Wed | Apr 8, 2020

Percy Junor Hospital gets ER

Published:Thursday | December 14, 2017 | 12:00 AMTamara Bailey
The interim containerised emergency room at the Percy Junor Hospital in Spaldings, Clarendon.
Inside view of the new emergency room.

Imagine having to whisper to your doctor whenever you visit the emergency room, out of fear that those in earshot will hear your business, because the wall between the treatment room and the waiting area is either extremely thin or non-existent.

This was, and to some degree remains, the reality for patients who visit the accident and emergency (A&E) department of the Percy Junor Hospital in Spalding, Clarendon. The hospital, which provides healthcare to more than 3,000 individuals across four parishes in rural Jamaica, had to find a way to accommodate the influx of patients. The solution was to completely retrofit a containerised structure that will now be used as an emergency room (ER) and an extension to the A&E department.

Speaking recently at the official opening of the ER facility, the hospital's chief executive officer, Carlton Nichols, noted that the A&E department had become woefully inadequate, with an increase in the number of patients it receives, particularly as a result of motor vehicle accidents.

"Incidents of mass casualty have been handled in the open corridor, simply because we don't have the space," disclosed Nichols. "It is impossible to have a logical sequence of customer flow. It creates frustration for both patients and staff."

The new structure, made possible through an allowance of $21.3 million from the Southern Regional Health Authority (SRHA), houses two doctors' offices, one treatment room, a staff bathroom, a lunchroom, a nebulisation bay, two emergency resuscitation stretchers, four treatment stretchers, a sluice room, an asthma bay, and a nurses' station. It will operate as an interim emergency room until a sum of approximately $500 million can be sourced to expand the existing A&E department.

A medical officer scheduled to use the facility told Rural Xpress that the alternative to what already exists will make a world of a difference.

"We have much more space, and the patients can be examined in privacy.
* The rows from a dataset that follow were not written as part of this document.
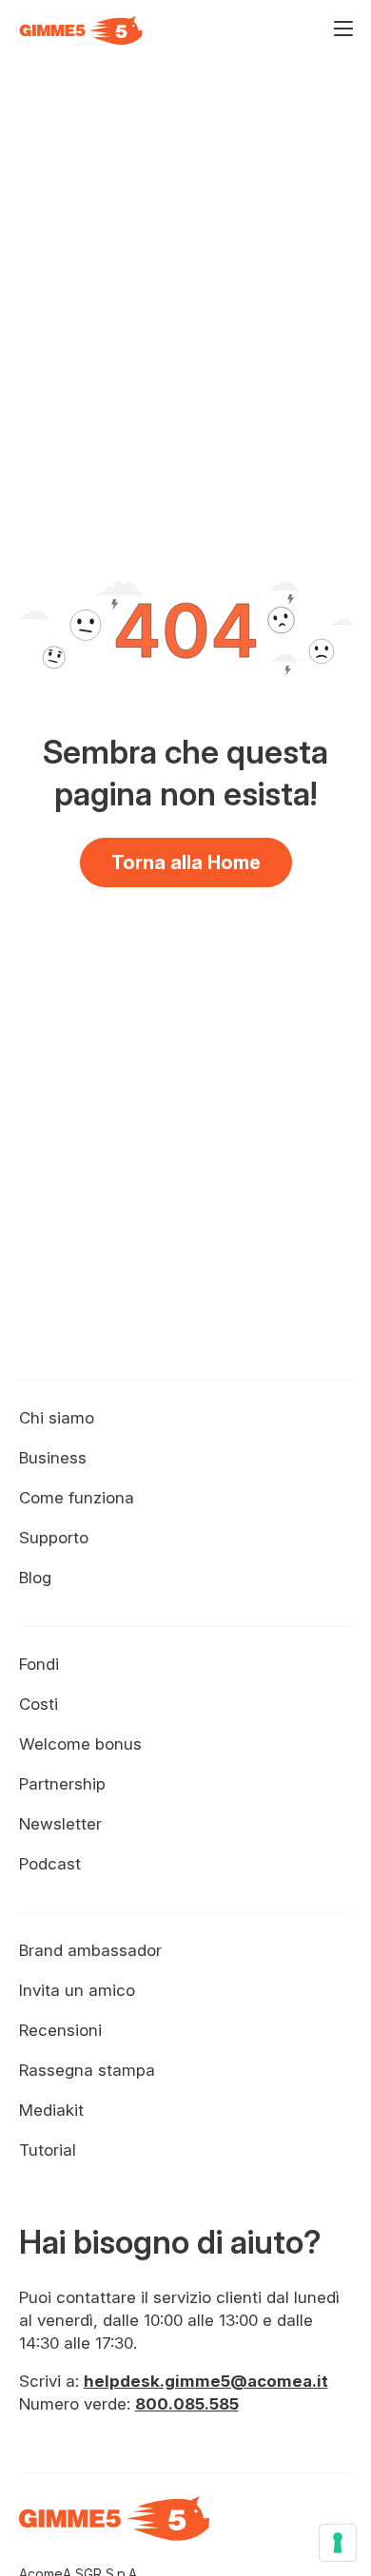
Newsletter (60, 1823)
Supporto (53, 1537)
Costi (38, 1704)
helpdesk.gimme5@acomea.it (206, 2381)
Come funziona (76, 1497)
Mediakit (51, 2110)
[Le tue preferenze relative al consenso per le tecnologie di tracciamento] (338, 2543)
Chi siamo (56, 1417)
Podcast (50, 1863)
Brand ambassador (90, 1950)
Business (53, 1457)
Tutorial (47, 2150)
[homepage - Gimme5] (114, 2529)
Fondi (39, 1664)
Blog (35, 1577)
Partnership (62, 1783)
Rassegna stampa (87, 2070)
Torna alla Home (186, 862)
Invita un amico (77, 1990)
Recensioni (60, 2030)
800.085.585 (187, 2403)
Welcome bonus (80, 1743)
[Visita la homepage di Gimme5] (81, 30)
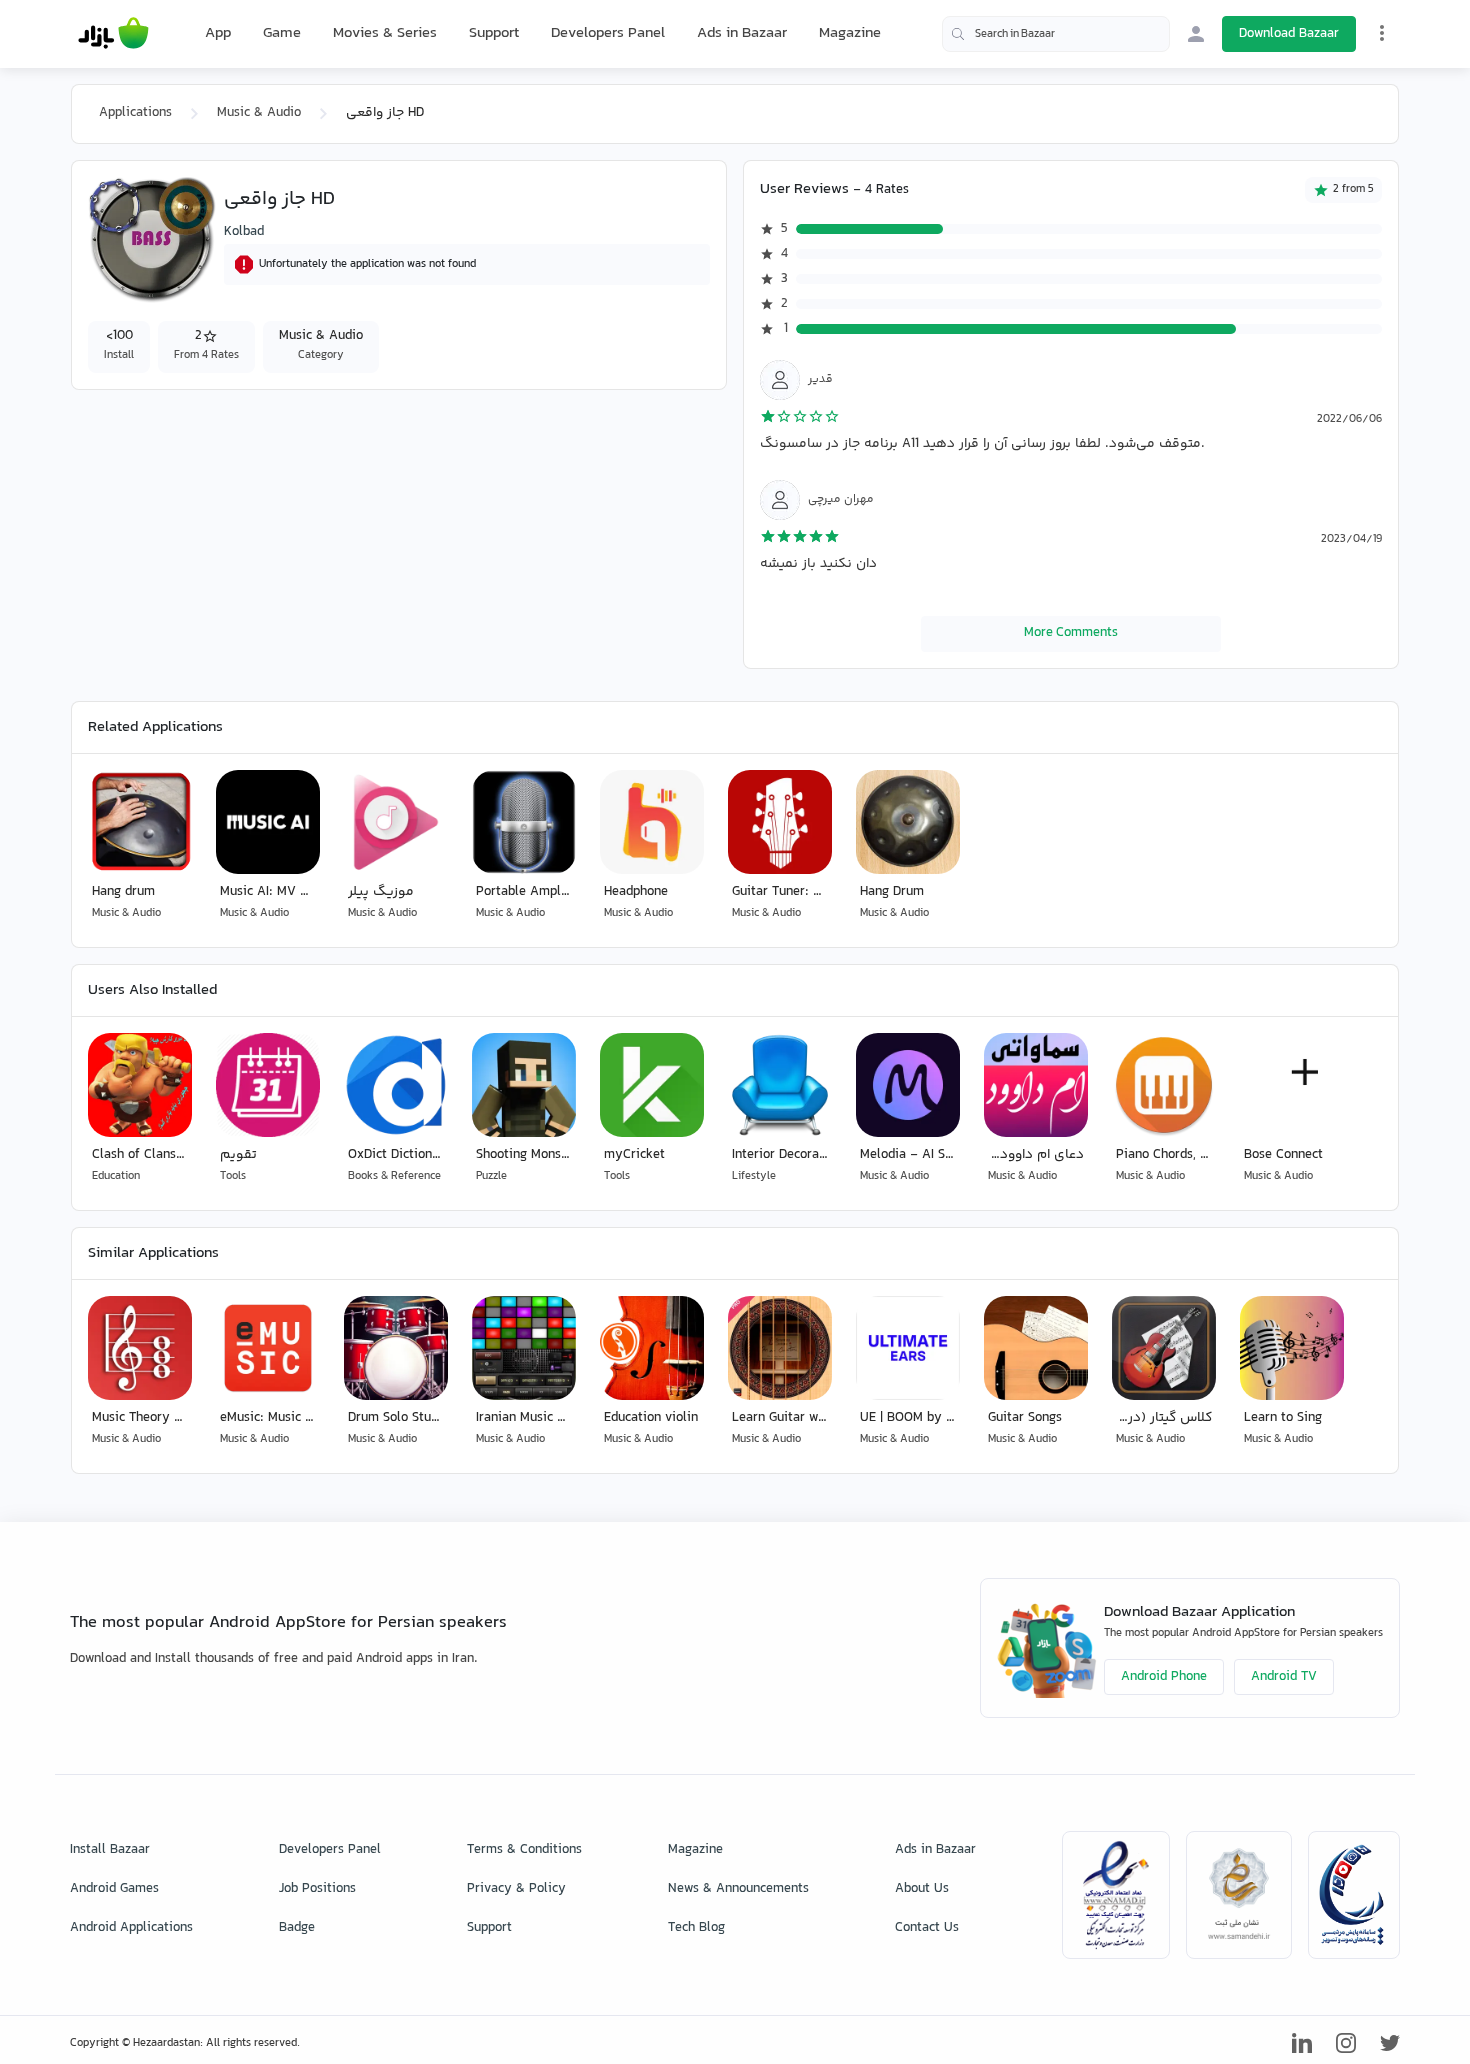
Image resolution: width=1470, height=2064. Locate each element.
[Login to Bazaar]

Because of how this new structure is retrofitted, a constant will have to be maintained where it concerns air conditioning; thus we expect that microbial conditions will be contained," said Dr. Tamara Mckenzie. "This is more comfortable for patients and it allows for better flow. When patients come in, they really can't manage the effects of an unpleasant area along with their illnesses."




Meanwhile, regional director at the SRHA, Michael Bent, made a plea for those with health insurance cards to use them at the facility, as additional money collected will go a far way in offsetting expenses.

In his address, Audley Shaw, member of parliament for North East Manchester, called for consideration to be given to the upgrading of the hospital and the provision of modern technology.

"It is really a hospital that over time will have to be looked at for a Type B status, or even type A. We have plans for the improvement of healthcare in Jamaica. Far too many of our citizens have to be catching a flight out of Jamaica because they are critically ill," stated Shaw. "Our doctors are well-trained, but a part of the problem is that they don't have the state-of-the-art equipment that will help them get the job done here. So, we have to get the technology here for a healthier and better Jamaica."